L’autre est que le futur préféré de Tuvalu serait d’éviter les pires effets du changement climatique et de se préserver en tant que nation terrestre. Dans ce cas, cela pourrait être sa façon d’attirer l’attention du monde.
Qu’est-ce qu’une nation métavers ?
Les métavers représentent un avenir en plein essor dans lequel la réalité virtuelle et augmentée fait partie de la vie quotidienne. Il existe de nombreuses visions de ce à quoi pourrait ressembler le métavers, la plus connue étant celle de Mark Zuckerberg, PDG de Meta (anciennement Facebook).
La plupart de ces visions ont en commun l’idée que les métavers sont des mondes 3D interopérables et immersifs. Un avatar persistant se déplace d’un monde virtuel à un autre, aussi facilement que de passer d’une pièce à une autre dans le monde physique.
L’objectif est d’obscurcir la capacité humaine à faire la distinction entre le réel et le virtuel, pour le meilleur et pour le pire.
Kofe implique que trois aspects de la nation de Tuvalu pourraient être recréés dans les métavers :
Le territoire – la recréation de la beauté naturelle de Tuvalu, avec laquelle il est possible d’interagir de différentes manières.
Culture – la capacité des Tuvaluans à interagir les uns avec les autres de manière à préserver leur langue, leurs normes et leurs coutumes communes, où qu’ils soient.
Souveraineté – s’il devait y avoir une perte de la terre terrestre sur laquelle le gouvernement de Tuvalu a la souveraineté (une tragédie au-delà de l’imagination, mais qu’ils ont commencé à imaginer) alors pourraient-ils avoir la souveraineté sur la terre virtuelle à la place ?
Cela pourrait-il se faire ?
Dans le cas où la proposition de Tuvalu est, en fait, une proposition littérale et pas seulement symbolique des dangers du changement climatique, à quoi cela pourrait-il ressembler ?
Technologiquement, il est déjà assez facile de créer des recréations magnifiques, immersives et richement rendues du territoire de Tuvalu.
De plus, des milliers de communautés en ligne différentes et de mondes en 3D (comme Second Life) démontrent qu’il est possible d’avoir des espaces interactifs entièrement virtuels qui peuvent maintenir leur propre culture.
L’idée de combiner ces capacités technologiques avec les caractéristiques de la gouvernance pour un « jumeau numérique » de Tuvalu est réalisable.
Il y a eu des expériences antérieures de gouvernements prenant des fonctions basées sur l’emplacement et créant des analogues virtuels de celles-ci. Par exemple, l’e-résidence de l’Estonie est une forme de résidence uniquement en ligne que les non-Estoniens peuvent obtenir pour accéder à des services tels que l’enregistrement des sociétés.

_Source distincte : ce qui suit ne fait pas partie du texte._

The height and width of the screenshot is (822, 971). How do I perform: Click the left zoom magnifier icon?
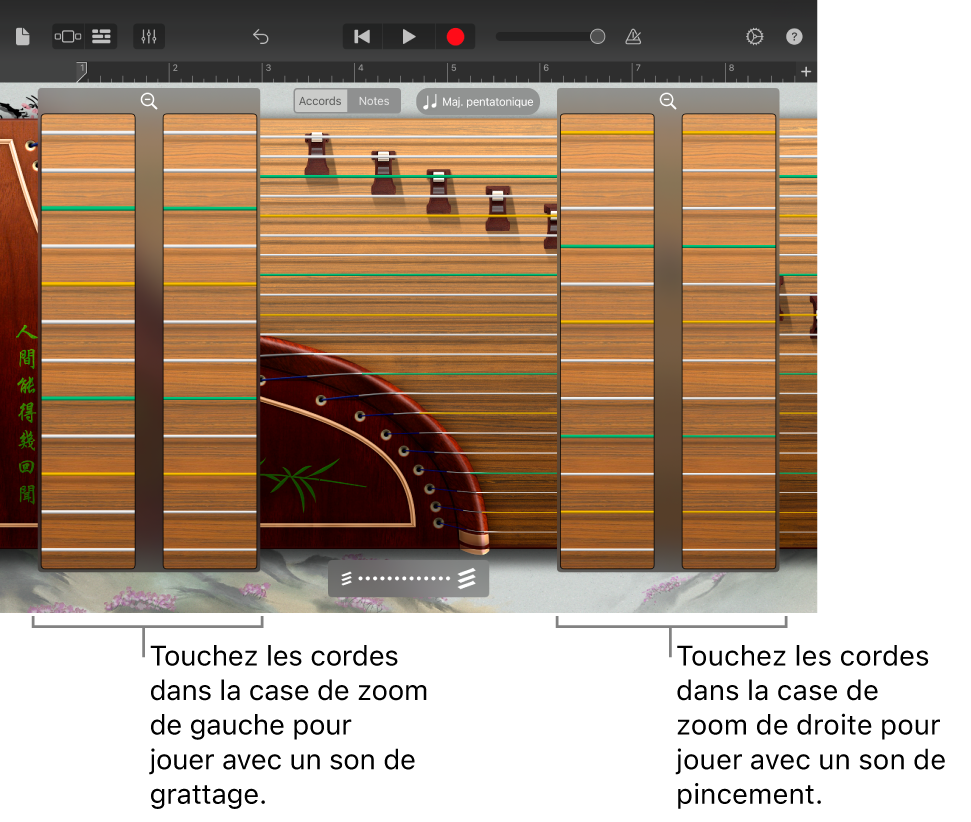[149, 101]
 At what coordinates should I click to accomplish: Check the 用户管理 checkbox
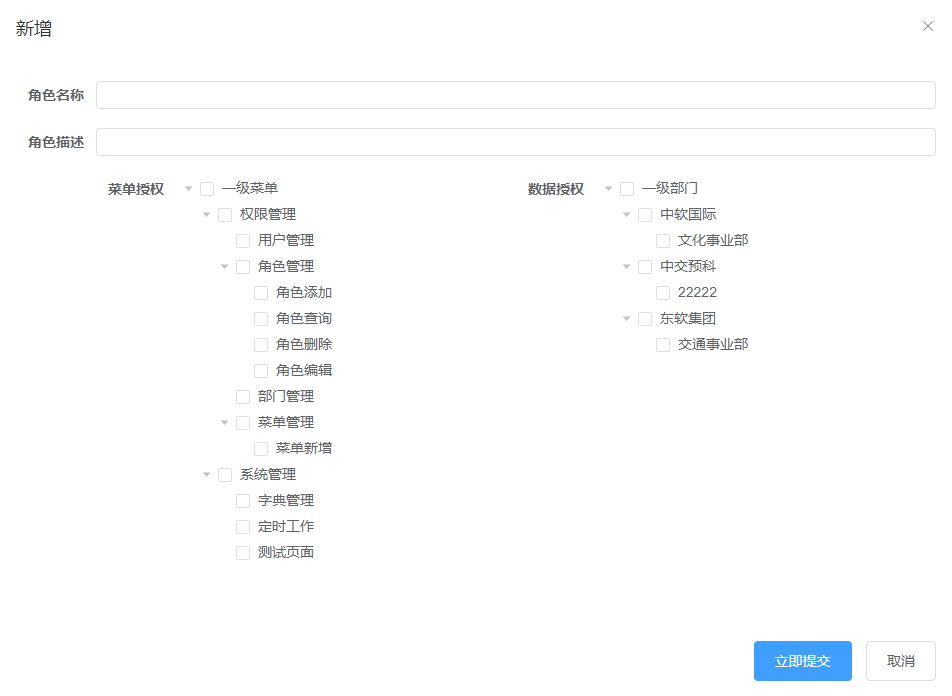pos(242,240)
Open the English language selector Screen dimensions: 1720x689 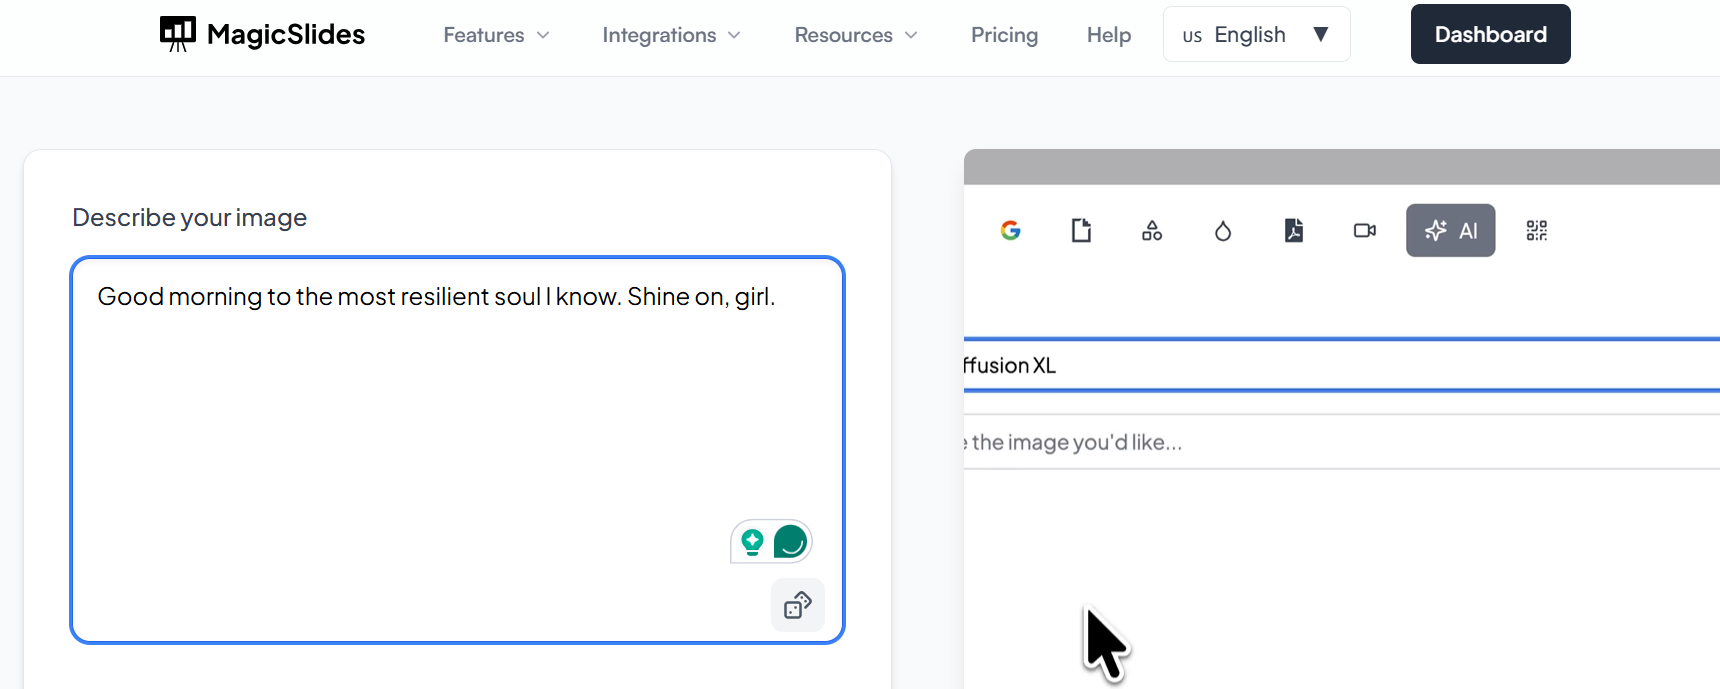1256,35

Autre exemple : les pays créent des ambassades virtuelles sur la plateforme en ligne Second Life.
Pourtant, rassembler et numériser les éléments qui définissent une nation entière pose d’importants défis technologiques et sociaux.

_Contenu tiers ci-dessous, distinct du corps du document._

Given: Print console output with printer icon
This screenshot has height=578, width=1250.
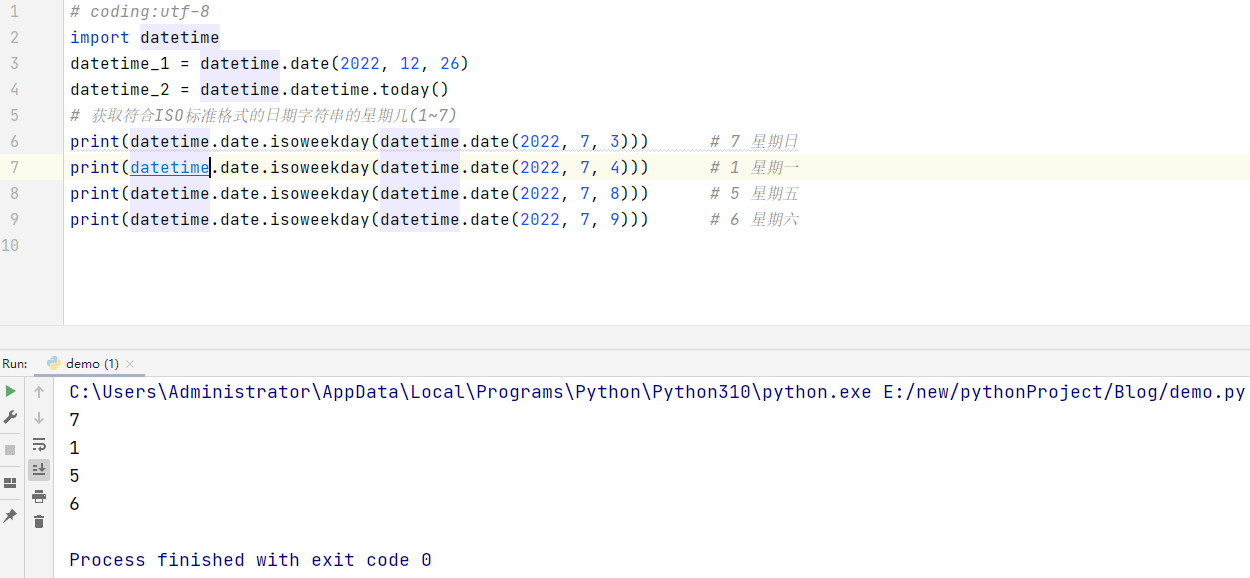Looking at the screenshot, I should click(39, 496).
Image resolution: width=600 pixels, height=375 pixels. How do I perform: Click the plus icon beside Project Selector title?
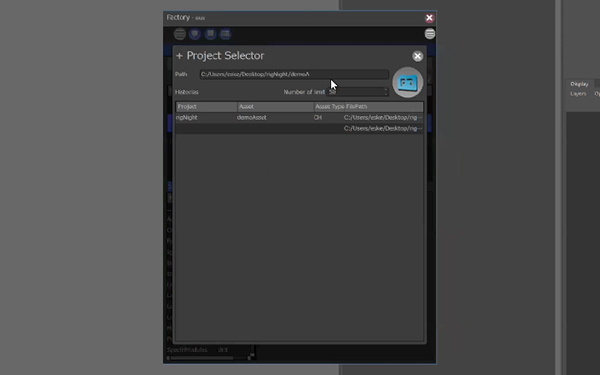pos(179,56)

Tuvalu ne compte qu’environ 12 000 citoyens, mais faire interagir en temps réel un si grand nombre de personnes dans un monde virtuel immersif est un défi technique. Il y a des problèmes de bande passante, de puissance de calcul, et le fait que de nombreux utilisateurs ont une aversion pour les casques ou souffrent de nausées.

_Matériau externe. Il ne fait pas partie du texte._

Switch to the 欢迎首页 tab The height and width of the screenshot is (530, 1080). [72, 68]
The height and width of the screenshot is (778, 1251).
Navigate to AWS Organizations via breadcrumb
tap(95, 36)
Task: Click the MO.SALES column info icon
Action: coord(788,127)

Personne n’a encore démontré que les États-nations peuvent être transposés avec succès dans le monde virtuel. Même s’ils le pouvaient, d’autres affirment que le monde numérique rend les États-nations superflus.
La proposition de Tuvalu de créer son jumeau numérique dans les métavers est un message dans une bouteille – une réponse désespérée à une situation tragique. Mais il y a là aussi un message codé, pour ceux qui envisagent de se retirer dans le virtuel pour faire face aux pertes dues au changement climatique.
Le métavers n’est pas un refuge
Le métavers est construit sur l’infrastructure physique des serveurs, des centres de données, des routeurs de réseau, des appareils et des écrans montés sur la tête. Toute cette technologie a une empreinte carbone cachée et nécessite une maintenance physique et de l’énergie.
Une étude publiée dans Nature prévoit que l’internet consommera environ 20 % de l’électricité mondiale d’ici 2025.
L’idée d’une nation métavers comme réponse au changement climatique est exactement le genre de réflexion qui nous a menés ici. Le langage adopté autour des nouvelles technologies – telles que le « cloud computing », la « réalité virtuelle » et les « métavers » – se veut à la fois propre et vert.
Ces termes sont chargés de « solutionnisme technologique » et de « greenwashing ». Ils cachent le fait que les réponses technologiques au changement climatique exacerbent souvent le problème en raison de leur forte consommation d’énergie et de ressources.
Et qu’en est-il de Tuvalu ?
Kofe est bien conscient que les métavers ne sont pas une réponse aux problèmes de Tuvalu. Il déclare explicitement que nous devons nous concentrer sur la réduction des impacts du changement climatique par le biais d’initiatives telles qu’un traité de non-prolifération des combustibles fossiles.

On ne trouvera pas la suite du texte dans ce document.